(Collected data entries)

= Beginning of Section =

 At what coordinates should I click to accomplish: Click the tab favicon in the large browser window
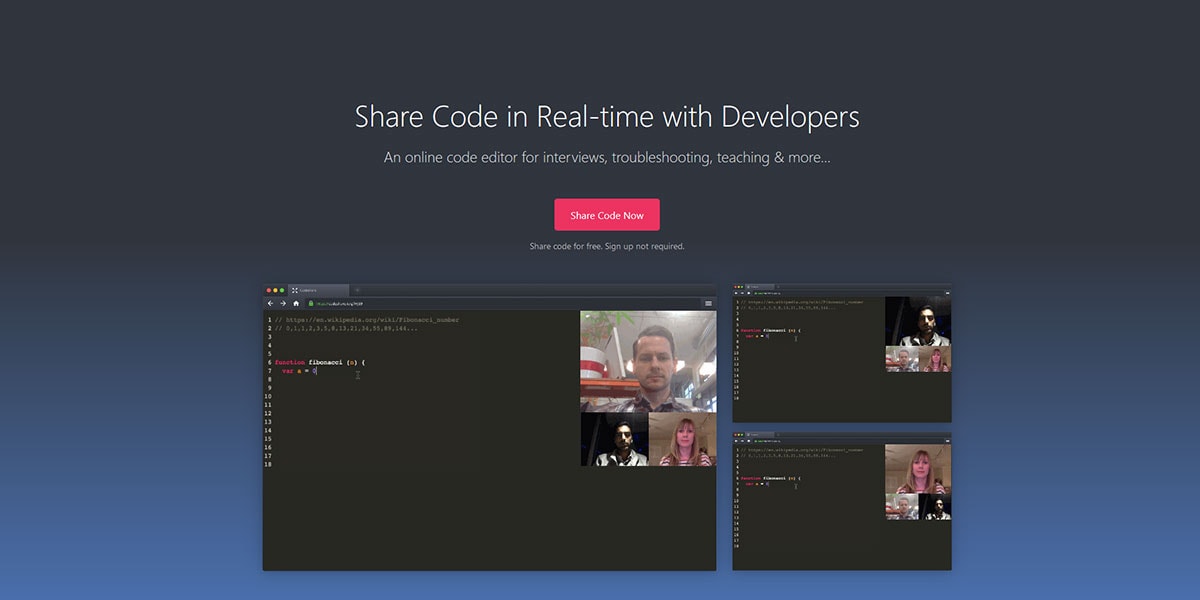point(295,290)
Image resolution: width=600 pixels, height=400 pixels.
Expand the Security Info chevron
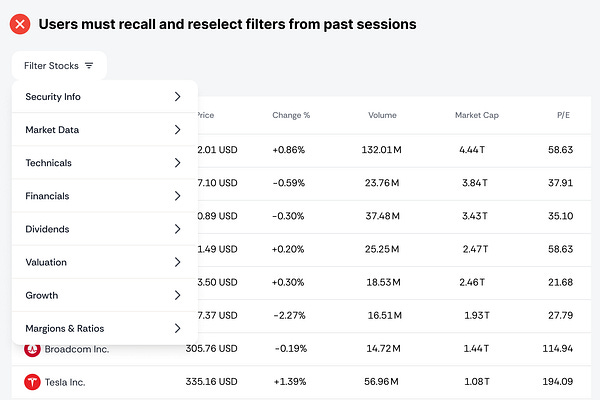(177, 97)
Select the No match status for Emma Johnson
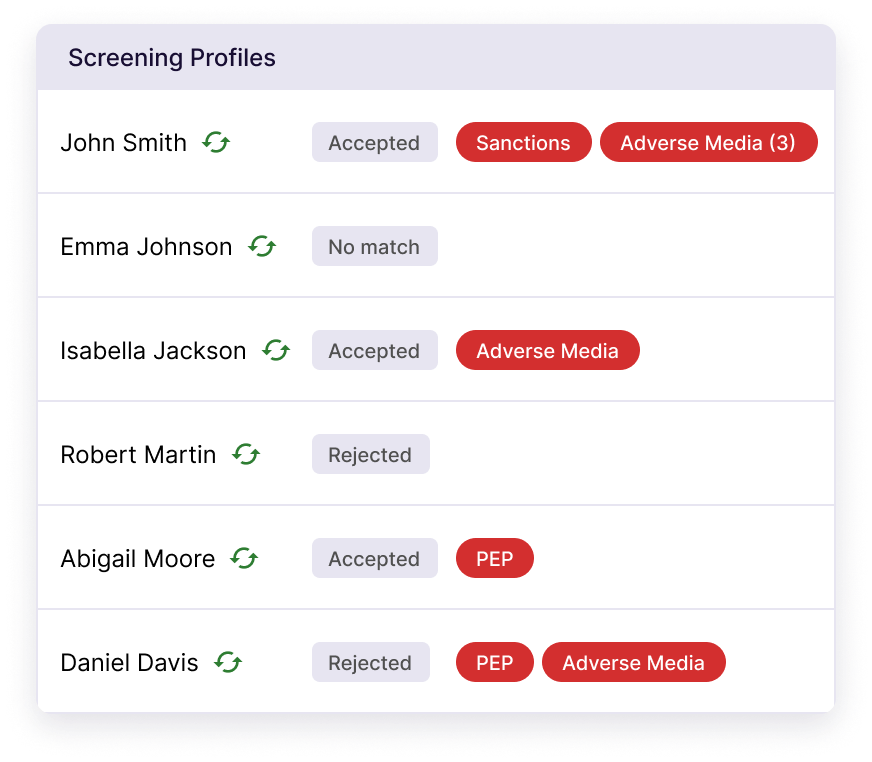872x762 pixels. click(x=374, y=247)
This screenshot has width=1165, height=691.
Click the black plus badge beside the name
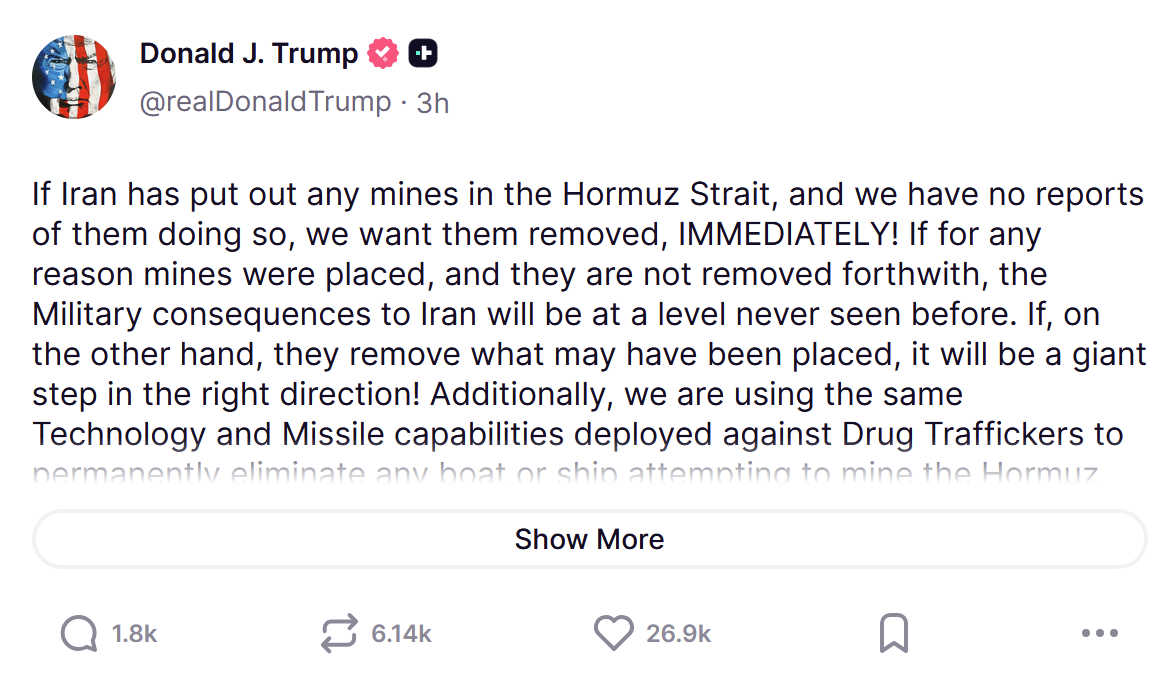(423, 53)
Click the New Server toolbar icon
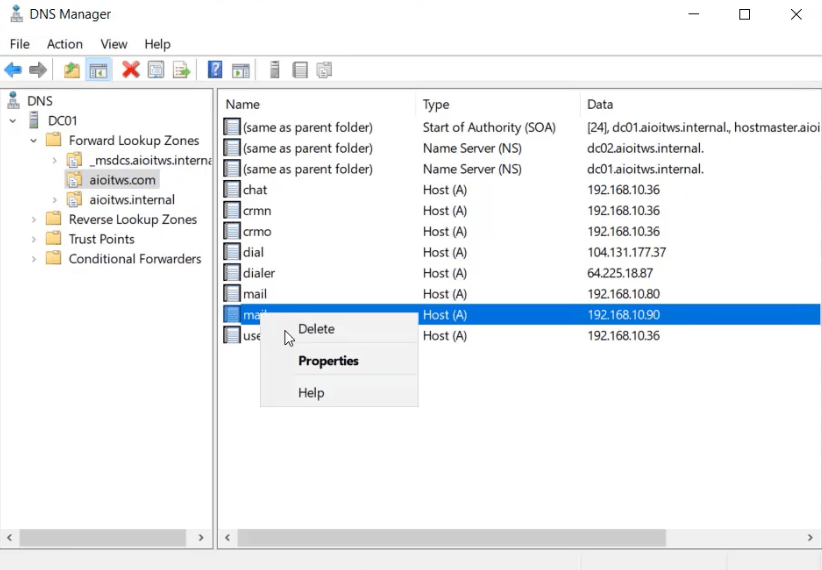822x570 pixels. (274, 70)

= End of Section =

◆ Task description:
Reproduce every line above word for word; no images.

◆ Answer section:
 At what coordinates should I click to accomplish: Click the tab favicon in the large browser window
point(295,290)
Image resolution: width=600 pixels, height=400 pixels.
Expand the Security Info chevron
(177, 97)
Select the No match status for Emma Johnson
872x762 pixels. click(x=374, y=247)
This screenshot has width=1165, height=691.
Click the black plus badge beside the name
(423, 53)
Click the New Server toolbar icon
822x570 pixels. (274, 70)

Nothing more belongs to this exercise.